The paper tackles the problem of neural operator redundancy in multimodal AI on resource-constrained hardware by introducing a quantum-inspired geometric framework that represents operators via normalized singular value spectra on a Bloch hypersphere. It proves a spectral-to-functional equivalence theorem showing vanishing distance implies functional closeness, and proposes a metric-driven pruning method validated as superior to baselines in simulations.
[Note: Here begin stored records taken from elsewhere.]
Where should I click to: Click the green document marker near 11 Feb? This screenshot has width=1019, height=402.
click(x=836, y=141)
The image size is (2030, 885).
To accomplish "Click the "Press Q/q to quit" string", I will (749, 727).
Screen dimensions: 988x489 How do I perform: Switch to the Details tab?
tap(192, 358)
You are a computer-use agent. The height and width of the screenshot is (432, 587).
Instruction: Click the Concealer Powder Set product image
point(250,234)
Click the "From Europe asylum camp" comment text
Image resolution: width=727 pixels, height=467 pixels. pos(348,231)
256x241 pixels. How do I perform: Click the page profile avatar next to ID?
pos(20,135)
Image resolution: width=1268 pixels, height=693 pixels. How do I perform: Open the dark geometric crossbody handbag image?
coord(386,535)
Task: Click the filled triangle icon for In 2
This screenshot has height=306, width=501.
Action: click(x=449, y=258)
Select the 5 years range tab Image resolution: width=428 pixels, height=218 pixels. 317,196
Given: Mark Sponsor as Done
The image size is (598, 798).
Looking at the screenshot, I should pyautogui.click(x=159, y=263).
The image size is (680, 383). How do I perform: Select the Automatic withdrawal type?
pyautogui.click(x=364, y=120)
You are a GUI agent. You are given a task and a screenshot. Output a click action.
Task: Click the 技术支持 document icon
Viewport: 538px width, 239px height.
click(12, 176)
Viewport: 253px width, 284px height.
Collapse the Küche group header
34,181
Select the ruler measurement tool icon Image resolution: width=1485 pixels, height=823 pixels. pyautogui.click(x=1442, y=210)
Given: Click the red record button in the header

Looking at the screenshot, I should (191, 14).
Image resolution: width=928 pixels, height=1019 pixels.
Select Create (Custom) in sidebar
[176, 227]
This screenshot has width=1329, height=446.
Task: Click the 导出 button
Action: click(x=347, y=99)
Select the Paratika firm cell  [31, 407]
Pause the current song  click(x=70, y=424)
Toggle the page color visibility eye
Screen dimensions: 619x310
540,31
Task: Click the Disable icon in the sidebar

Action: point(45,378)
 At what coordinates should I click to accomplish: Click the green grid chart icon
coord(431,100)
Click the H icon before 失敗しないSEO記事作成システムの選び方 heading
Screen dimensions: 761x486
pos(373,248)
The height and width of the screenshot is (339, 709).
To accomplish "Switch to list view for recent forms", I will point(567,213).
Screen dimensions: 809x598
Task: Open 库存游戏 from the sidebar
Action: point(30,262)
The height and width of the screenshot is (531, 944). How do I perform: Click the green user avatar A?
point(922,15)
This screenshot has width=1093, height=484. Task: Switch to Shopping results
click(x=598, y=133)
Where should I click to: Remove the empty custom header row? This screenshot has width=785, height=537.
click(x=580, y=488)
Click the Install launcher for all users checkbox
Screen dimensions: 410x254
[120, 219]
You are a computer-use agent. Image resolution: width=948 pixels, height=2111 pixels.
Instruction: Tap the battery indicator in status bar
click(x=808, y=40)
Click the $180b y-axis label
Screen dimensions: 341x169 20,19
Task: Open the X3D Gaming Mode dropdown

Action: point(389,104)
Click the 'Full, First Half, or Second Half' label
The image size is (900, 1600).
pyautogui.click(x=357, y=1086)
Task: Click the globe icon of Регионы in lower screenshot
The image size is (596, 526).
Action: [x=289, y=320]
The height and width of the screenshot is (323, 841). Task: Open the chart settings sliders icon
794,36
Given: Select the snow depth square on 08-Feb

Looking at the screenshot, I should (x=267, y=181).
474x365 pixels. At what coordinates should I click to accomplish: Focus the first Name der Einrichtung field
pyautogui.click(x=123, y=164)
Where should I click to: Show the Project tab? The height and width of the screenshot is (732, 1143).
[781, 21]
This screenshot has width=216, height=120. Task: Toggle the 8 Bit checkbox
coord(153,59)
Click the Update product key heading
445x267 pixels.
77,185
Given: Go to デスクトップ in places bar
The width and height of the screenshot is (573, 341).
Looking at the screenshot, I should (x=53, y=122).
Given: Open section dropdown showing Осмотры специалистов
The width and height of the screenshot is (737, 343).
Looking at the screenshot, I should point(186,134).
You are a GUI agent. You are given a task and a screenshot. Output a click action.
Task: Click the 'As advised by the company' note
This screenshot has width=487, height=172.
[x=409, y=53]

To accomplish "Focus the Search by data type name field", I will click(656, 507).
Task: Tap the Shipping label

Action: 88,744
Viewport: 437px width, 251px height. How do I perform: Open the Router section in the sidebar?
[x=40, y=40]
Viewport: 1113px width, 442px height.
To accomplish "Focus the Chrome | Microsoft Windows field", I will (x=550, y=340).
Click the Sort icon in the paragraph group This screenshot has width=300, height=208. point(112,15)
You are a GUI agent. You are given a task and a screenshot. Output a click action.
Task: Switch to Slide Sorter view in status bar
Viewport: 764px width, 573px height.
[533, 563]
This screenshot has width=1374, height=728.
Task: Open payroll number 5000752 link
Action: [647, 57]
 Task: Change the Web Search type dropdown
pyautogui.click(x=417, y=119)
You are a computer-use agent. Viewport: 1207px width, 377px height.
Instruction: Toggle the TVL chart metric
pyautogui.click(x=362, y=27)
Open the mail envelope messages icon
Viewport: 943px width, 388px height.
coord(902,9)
The rapid growth of multimodal intelligence on resource-constrained and heterogeneous domestic hardware exposes critical bottlenecks: multimodal feature heterogeneity, real-time requirements in dynamic scenarios, and hardware-specific operator redundancy. This work introduces a quantum-inspired geometric framework for neural operators that represents each operator by its normalized singular value spectrum on the Bloch hypersphere. We prove a tight spectral-to-functional equivalence theorem showing that vanishing Fubini--Study/Wasserstein-2 distance implies provable functional closeness, establishing the first rigorous foundation for cross-modal and cross-architecture operator substitutability. Based on this metric, we propose Quantum Metric-Driven Functional Redundancy Graphs (QM-FRG) and one-shot structured pruning. Controlled simulation validates the superiority of the proposed metric over magnitude and random baselines. An extensive experimental validation on large-scale multimodal transformers and domestic heterogeneous hardware (Huawei Ascend, Cambricon MLU, Kunlunxin) hardware is deferred to an extended journal version currently in preparation.